#### REQUIRED WORK
Convert the lines of the listing into a JSON list of strings, one string per line with blank lines omitted, starting with the line containing "656x378 pixels. How do I perform: Tap the 03-07" and going on through the line containing "point(116,374)". Include only those lines.

Word and item position data
** BEGIN **

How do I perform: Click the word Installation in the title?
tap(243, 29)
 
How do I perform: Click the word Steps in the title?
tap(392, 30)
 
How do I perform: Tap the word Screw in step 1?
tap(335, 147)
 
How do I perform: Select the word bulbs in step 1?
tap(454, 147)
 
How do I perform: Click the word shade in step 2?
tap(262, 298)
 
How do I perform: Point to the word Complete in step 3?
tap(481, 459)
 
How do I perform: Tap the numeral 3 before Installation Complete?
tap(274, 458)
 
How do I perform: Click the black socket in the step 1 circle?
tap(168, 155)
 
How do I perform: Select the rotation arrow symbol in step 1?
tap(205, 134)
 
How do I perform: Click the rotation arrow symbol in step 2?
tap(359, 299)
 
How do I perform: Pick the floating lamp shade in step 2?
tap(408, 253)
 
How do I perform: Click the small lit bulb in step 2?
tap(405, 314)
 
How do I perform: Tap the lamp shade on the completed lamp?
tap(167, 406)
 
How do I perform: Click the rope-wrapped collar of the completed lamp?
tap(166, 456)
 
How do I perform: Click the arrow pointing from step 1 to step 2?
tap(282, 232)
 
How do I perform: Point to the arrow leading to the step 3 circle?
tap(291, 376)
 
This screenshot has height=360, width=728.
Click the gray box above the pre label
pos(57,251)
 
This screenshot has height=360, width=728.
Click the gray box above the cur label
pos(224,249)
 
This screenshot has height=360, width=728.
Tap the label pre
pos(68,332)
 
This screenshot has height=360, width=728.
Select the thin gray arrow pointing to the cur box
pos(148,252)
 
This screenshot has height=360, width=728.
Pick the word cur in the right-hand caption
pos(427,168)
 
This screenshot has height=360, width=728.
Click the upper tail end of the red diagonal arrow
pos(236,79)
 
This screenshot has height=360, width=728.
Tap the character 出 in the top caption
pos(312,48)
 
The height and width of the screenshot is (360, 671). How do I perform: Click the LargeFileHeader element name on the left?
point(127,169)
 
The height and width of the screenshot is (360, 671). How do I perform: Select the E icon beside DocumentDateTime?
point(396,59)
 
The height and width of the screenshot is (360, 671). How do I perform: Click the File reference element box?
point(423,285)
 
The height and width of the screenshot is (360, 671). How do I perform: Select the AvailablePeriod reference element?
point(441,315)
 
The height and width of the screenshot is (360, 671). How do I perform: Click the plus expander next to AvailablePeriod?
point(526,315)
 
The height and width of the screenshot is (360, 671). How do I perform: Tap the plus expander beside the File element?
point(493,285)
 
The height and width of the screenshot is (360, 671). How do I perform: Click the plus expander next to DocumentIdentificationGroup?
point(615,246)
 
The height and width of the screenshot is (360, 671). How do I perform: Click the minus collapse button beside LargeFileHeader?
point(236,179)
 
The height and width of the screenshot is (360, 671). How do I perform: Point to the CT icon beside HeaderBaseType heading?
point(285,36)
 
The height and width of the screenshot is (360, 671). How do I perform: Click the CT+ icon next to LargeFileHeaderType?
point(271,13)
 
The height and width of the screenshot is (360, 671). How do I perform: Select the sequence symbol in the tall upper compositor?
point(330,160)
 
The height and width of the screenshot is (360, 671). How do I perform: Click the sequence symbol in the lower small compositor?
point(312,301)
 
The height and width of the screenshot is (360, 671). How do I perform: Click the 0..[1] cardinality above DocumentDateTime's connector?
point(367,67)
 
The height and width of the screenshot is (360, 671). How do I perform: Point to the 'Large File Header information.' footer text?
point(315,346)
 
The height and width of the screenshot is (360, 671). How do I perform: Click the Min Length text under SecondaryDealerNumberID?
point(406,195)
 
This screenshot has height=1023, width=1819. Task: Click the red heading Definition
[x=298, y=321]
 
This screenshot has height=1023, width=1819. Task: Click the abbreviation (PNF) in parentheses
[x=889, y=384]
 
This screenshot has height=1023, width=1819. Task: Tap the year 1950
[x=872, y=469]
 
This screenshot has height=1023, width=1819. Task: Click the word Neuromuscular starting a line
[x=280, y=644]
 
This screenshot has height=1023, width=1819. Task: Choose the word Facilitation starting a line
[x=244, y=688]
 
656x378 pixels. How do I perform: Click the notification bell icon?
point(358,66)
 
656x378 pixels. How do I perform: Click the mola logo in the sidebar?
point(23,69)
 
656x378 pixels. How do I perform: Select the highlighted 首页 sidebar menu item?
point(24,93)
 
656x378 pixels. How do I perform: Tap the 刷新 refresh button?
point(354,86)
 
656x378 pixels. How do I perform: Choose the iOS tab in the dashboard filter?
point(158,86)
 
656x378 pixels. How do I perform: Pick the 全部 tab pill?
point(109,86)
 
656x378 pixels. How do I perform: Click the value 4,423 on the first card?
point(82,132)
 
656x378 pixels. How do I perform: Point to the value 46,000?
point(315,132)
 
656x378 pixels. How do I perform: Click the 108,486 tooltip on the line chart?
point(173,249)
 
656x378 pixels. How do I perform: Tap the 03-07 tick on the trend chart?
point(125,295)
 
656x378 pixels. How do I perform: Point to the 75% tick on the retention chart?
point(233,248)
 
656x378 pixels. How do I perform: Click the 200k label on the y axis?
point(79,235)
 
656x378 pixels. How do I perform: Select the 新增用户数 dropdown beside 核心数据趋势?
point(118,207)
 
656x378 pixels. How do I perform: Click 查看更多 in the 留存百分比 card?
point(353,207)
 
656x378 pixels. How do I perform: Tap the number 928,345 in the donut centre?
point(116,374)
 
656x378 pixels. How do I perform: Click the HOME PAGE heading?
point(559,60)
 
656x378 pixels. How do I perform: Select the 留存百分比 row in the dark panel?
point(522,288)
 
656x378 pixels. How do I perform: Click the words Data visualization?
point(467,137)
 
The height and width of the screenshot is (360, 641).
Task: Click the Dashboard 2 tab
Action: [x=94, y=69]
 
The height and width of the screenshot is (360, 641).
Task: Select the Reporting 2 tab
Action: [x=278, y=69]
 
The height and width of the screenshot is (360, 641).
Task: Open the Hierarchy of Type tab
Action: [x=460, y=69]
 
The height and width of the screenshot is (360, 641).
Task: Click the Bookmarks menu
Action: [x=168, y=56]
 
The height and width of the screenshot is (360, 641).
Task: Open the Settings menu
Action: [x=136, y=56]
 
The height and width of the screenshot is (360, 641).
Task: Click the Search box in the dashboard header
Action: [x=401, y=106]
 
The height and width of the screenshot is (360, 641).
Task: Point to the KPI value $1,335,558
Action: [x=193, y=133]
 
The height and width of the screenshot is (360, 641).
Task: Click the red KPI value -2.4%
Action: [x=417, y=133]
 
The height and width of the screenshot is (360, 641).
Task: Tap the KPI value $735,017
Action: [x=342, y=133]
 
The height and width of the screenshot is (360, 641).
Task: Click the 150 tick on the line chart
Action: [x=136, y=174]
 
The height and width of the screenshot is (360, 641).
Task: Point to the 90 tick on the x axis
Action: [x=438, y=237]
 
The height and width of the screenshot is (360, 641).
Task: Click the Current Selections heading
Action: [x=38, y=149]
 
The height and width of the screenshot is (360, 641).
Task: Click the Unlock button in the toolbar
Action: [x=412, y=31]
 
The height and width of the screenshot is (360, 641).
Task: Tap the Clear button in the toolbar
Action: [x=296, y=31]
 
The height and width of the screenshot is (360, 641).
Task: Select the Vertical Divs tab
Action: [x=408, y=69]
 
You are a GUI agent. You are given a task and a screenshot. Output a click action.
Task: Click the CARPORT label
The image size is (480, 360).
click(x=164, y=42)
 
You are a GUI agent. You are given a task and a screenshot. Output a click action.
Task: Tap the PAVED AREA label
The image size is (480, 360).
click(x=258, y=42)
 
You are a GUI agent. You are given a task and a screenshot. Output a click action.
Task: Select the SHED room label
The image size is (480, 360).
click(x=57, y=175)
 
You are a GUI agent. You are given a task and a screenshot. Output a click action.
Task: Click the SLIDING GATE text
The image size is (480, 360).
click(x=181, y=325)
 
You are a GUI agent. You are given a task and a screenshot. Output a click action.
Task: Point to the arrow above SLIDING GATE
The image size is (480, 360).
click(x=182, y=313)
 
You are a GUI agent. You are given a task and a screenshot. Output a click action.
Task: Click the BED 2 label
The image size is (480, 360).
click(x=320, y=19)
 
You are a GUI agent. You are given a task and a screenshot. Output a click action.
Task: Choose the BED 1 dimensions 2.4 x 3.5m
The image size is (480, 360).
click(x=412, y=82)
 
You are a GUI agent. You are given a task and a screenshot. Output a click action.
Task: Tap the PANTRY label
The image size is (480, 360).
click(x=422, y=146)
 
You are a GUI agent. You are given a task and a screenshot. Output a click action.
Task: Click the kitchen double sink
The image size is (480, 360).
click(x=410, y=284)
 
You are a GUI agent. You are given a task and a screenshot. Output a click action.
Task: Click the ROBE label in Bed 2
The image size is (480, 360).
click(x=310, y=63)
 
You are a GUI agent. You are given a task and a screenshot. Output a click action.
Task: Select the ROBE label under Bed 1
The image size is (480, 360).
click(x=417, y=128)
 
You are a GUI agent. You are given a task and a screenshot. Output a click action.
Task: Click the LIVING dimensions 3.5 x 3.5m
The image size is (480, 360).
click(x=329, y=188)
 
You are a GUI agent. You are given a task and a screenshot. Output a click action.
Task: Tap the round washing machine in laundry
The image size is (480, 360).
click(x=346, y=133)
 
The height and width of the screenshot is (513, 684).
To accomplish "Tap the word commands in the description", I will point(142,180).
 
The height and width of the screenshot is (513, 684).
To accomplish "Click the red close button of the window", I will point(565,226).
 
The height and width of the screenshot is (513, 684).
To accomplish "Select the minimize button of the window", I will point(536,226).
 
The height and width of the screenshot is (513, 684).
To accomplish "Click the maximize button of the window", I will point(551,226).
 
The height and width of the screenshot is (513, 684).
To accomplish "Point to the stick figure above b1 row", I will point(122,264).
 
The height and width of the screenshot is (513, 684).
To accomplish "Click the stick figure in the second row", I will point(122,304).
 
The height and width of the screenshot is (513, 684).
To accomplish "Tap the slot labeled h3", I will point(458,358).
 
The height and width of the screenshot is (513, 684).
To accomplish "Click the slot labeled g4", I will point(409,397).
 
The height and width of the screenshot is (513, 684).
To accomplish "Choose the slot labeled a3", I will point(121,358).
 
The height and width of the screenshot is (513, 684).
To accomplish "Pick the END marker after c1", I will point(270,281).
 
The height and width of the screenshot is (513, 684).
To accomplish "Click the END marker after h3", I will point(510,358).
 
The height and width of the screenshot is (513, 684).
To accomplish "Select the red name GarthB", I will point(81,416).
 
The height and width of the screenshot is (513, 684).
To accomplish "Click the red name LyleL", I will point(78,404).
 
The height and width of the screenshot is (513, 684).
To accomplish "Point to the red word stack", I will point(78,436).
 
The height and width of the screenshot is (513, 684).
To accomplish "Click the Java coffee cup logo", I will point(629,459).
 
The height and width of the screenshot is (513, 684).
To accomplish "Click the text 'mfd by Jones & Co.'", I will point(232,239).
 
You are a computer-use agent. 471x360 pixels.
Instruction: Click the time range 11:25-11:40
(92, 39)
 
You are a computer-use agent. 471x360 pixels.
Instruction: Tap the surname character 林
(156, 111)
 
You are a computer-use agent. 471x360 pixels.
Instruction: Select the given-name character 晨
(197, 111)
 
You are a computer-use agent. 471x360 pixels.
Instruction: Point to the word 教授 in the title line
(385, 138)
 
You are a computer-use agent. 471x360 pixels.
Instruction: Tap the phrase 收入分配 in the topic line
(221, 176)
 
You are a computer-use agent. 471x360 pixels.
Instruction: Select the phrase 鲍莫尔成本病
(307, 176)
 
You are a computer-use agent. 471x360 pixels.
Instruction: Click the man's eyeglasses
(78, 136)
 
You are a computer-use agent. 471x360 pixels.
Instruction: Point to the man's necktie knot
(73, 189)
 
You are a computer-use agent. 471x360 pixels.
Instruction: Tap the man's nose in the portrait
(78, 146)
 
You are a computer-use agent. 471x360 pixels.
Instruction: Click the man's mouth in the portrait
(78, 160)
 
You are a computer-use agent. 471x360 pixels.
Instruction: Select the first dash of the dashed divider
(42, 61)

** END **

#### THE COMPLETED TASK
[
  "656x378 pixels. How do I perform: Tap the 03-07 tick on the trend chart?",
  "point(125,295)",
  "656x378 pixels. How do I perform: Point to the 75% tick on the retention chart?",
  "point(233,248)",
  "656x378 pixels. How do I perform: Click the 200k label on the y axis?",
  "point(79,235)",
  "656x378 pixels. How do I perform: Select the 新增用户数 dropdown beside 核心数据趋势?",
  "point(118,207)",
  "656x378 pixels. How do I perform: Click 查看更多 in the 留存百分比 card?",
  "point(353,207)",
  "656x378 pixels. How do I perform: Tap the number 928,345 in the donut centre?",
  "point(116,374)"
]